2 gunmen arrested after shootout outside Istanbul’s Dolmabahce Palace
The attackers carrying automatic weapons were targeting police officers stationed at the entrance to the palace, the Dogan news agency reported. The palace also houses Prime Minister Ahmet Davutolgu’s Istanbul offices.
One police officer received light wounds following a shootout near the police, according to Hurriyet daily’s Twitter feed.
“We were having lunch and suddenly we heard a bomb noise, a big noise. It was very crowded at that moment, maybe more than 500 people were over there, mostly tourists. So everybody...screamed and shouted and ran...” witness Tuba Sacide told RT.
There were also reports of an explosion in the local media, though this has not been independently confirmed. The attackers deployed a sound grenade before opening fire at the police, according to RIA Novosti.
Ambulance crews arrived quickly at the scene, while police immediately sealed off the surrounding area.
The two gunmen were caught by police near the German Consulate. Law enforcement officers found the men were carrying weapons, which included hand grenades and an automatic rifle, the Turkish governor’s office stated.
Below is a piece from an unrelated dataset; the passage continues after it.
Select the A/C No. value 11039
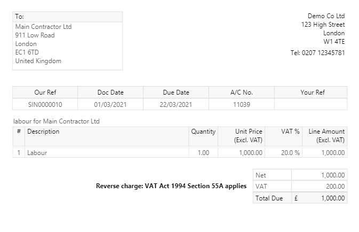Screen dimensions: 359x232 tap(241, 104)
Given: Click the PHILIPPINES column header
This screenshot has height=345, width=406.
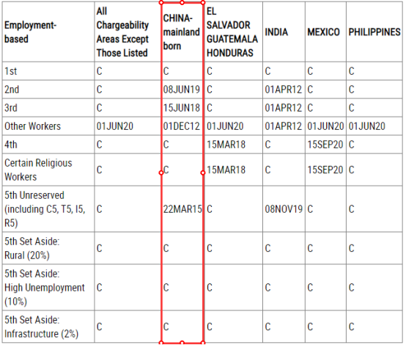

The perpetrators are part of the same terror group which launched an August 8 attack on the Istanbul office of the Justice and Development Party, according to the Istanbul Governor's Office.
The palace is a major tourist attraction in the city and is located on the European side of the Bosporus Strait. It used to be the administrative center of the Ottoman Empire.
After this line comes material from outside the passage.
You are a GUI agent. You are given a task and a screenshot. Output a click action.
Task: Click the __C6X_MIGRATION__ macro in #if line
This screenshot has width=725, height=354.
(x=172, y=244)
Security has been tight in Turkey in recent weeks after Ankara allowed Washington to use air base in the south of the country to launch bombing campaigns against Islamic State (IS, formerly ISIS).
On Monday a fighter who proclaimed allegiance to IS appeared in a video in which he urged fellow Turks to help the terrorist organization conquer Istanbul and rebel against “infidel” President Tayyip Erdogan.
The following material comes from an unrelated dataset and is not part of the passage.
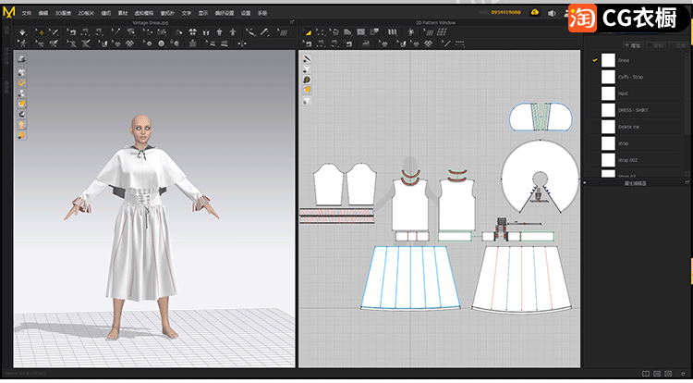Image resolution: width=693 pixels, height=383 pixels.
Task: Click the yellow triangle icon in 2D toolbar
Action: pos(307,32)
The militant accused the Turkish president of "selling the country to crusaders" and of allowing US access to Turkish bases "just to keep his post,” Reuters reported.
Thousands of foreigners looking to link-up with IS have used Turkey’s porous borders to cross into Syria and Iraq. However, Ankara has been trying to clamp down on the routes being used and has tightened security at border posts.